Doctors in the state are ringing the bell, warning that many facilities are close to filling up, and they're already seeing shortages of a drug that's shown promise in treating the virus, the Texas Tribune reported on Tuesday
In Hidalgo County, ambulances have been waiting as long as 10 hours to deliver patients to packed emergency rooms. One patient in Anahuac had to be flown by helicopter 120 miles to a hospital in El Campo because hospitals in his area could not take him. Hospitals in Midland and Odessa have also turned away COVID-19 patients who came from rural facilities in West Texas that couldn't offer the care they needed.

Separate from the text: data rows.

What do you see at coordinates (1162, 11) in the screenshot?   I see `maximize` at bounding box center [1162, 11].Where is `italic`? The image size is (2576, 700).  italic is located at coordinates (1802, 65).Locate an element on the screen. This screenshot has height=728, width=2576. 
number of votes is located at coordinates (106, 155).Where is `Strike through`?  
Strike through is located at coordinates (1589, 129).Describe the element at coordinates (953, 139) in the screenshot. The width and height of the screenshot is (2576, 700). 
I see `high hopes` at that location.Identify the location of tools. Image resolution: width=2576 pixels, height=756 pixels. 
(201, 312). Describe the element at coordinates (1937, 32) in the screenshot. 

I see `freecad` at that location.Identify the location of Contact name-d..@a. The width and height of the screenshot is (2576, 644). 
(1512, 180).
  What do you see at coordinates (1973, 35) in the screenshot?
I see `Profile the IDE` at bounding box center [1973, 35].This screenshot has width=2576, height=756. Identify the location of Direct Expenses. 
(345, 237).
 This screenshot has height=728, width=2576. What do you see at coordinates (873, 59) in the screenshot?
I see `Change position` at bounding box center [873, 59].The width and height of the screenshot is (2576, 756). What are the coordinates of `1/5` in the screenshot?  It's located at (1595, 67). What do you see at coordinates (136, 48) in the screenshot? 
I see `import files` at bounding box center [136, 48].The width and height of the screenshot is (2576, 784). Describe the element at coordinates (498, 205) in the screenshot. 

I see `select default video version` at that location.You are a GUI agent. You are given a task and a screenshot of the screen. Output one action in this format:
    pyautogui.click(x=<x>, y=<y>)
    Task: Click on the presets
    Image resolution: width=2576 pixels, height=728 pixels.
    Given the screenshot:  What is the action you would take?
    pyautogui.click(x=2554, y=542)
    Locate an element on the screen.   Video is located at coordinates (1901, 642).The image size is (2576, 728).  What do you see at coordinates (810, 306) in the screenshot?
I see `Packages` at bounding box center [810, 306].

Dr. Robert Hancock, president of the Texas College of Emergency Physicians, told the Texas Tribune that, while normally overwhelmed hospitals can transfer ICU patients to other facilities, the state's current situation doesn't allow for this.
“And there really is none of that now, because everybody’s in the same boat and they’re struggling to get their own patients admitted,” he said.
The state has seen a surge in coronavirus cases since late May, a month after governor Greg Abbott allowed some businesses to begin reopening, with the number of available Intensive Care Unit (ICU) beds in the state falling to less than 10 per cent, according to data from the Texas Department of Health Services. As of Tuesday, only 949 ICU beds were available in the entire state.
Abbott put the reopening plan on hold last month, ordering the pause of elective surgeries to conserve hospital capacity and the closing of bars. He also put a limit of 50% occupancy in restaurants.
The governor has said he could impose another economic lockdown if the trend and surge in cases continue.
According to the latest data, the state's coronavirus cases have increased by 72 per cent and hospitalizations have gone up by 108 per cent.
More than 3,322 Texans have died from coronavirus and 275,058 have been infected.